* _Work to be completed_: Read through the material below and find each line that has the word "number"; copy it.
* * * * * * *
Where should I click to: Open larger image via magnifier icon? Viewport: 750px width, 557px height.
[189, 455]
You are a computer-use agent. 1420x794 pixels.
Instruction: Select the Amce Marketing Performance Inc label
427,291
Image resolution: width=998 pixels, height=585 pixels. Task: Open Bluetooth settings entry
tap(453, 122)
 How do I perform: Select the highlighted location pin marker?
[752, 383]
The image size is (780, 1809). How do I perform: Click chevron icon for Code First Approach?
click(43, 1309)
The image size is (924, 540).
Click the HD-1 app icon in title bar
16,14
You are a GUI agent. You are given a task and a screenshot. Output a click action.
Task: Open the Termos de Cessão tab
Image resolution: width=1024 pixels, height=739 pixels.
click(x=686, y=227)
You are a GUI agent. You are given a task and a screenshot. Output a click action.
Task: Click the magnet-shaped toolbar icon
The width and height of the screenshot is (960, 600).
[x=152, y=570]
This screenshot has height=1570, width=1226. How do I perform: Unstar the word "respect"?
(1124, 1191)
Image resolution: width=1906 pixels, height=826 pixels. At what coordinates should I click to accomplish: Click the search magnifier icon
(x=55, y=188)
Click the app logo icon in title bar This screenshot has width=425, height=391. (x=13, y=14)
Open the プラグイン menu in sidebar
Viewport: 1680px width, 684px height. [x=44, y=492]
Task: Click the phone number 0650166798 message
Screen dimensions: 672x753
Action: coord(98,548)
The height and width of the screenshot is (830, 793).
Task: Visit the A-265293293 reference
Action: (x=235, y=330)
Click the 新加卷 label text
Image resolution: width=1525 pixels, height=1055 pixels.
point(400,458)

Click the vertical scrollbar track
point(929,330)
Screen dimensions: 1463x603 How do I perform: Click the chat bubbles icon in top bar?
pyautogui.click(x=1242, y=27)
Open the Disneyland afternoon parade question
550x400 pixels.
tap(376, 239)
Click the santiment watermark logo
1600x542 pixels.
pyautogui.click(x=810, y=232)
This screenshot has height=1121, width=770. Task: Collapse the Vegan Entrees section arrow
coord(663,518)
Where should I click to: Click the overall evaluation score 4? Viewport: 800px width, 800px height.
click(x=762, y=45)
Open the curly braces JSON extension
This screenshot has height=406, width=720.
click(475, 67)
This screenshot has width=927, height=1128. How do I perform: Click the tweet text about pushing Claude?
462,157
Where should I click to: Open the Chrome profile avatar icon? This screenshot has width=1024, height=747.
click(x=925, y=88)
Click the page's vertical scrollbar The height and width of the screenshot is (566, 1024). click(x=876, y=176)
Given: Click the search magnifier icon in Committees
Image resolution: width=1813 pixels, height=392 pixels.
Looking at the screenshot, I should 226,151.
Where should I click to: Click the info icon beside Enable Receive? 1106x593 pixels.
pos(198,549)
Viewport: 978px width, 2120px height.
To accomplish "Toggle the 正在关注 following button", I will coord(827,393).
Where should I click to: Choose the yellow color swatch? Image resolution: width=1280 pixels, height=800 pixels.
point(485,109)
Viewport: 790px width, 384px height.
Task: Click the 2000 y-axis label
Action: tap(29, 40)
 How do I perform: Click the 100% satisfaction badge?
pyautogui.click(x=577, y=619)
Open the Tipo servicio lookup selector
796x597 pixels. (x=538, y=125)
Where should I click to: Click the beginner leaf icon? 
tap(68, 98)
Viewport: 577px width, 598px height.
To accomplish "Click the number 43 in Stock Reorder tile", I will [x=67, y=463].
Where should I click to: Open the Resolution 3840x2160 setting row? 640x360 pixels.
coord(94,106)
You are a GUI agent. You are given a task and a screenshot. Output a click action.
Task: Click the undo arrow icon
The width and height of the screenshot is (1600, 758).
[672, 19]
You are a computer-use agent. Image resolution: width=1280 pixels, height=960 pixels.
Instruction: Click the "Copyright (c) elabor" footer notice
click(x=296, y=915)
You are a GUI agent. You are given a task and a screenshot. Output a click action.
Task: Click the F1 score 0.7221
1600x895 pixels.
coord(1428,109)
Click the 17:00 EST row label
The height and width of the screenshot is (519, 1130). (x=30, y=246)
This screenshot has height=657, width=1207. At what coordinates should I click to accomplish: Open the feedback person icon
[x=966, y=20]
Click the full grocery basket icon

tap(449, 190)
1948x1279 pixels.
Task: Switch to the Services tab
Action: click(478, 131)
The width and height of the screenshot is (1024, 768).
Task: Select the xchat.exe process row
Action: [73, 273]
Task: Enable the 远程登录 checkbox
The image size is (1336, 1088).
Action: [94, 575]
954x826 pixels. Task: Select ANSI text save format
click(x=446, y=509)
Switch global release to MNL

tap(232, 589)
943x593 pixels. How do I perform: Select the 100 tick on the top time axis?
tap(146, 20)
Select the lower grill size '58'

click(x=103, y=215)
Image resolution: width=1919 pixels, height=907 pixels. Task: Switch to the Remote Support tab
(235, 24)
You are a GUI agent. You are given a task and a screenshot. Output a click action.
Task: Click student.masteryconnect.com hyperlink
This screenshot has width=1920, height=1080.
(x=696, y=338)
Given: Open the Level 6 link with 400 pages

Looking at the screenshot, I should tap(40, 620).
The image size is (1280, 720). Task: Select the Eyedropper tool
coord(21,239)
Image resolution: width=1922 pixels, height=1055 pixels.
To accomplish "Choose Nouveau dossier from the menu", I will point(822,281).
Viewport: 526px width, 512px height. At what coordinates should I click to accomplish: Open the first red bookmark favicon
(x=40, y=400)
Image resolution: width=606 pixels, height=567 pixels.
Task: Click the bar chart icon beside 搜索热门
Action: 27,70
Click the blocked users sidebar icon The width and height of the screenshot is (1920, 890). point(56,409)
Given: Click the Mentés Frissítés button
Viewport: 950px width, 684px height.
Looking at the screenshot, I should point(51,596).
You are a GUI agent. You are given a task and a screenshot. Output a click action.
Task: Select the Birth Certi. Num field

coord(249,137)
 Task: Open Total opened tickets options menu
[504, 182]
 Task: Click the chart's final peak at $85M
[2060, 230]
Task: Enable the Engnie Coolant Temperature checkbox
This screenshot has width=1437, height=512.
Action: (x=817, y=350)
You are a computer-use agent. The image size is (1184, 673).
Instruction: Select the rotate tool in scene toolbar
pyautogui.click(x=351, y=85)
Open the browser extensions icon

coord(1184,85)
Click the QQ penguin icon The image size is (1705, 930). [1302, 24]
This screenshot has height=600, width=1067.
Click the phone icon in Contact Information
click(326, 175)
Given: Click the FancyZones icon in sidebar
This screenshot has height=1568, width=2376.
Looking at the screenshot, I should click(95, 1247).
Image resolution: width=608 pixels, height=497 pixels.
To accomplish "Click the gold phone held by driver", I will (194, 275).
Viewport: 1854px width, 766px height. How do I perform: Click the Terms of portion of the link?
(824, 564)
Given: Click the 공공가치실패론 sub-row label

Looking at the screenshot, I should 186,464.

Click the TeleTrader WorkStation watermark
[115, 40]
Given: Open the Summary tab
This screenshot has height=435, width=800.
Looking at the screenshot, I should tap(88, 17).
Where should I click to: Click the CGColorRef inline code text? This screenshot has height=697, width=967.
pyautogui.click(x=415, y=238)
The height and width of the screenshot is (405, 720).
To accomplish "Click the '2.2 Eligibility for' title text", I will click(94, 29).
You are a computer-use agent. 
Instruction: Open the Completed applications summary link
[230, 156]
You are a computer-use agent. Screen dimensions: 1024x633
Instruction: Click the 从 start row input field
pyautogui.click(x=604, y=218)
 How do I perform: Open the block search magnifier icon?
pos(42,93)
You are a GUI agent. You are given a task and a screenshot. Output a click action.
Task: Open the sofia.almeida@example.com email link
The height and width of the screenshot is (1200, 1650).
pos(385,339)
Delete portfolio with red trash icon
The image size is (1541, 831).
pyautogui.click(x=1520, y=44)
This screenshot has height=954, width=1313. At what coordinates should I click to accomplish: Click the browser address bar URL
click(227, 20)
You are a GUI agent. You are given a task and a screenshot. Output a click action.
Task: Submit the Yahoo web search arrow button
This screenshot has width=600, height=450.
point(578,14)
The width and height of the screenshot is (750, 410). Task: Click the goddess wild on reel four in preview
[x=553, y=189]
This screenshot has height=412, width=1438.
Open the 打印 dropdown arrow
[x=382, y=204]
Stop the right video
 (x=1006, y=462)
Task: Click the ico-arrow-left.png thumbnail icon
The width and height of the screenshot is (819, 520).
* * * * * * *
* _Result of the exercise_:
Task: Click the phone number 0650166798 message
To accomplish "Click the number 43 in Stock Reorder tile", I will [x=67, y=463].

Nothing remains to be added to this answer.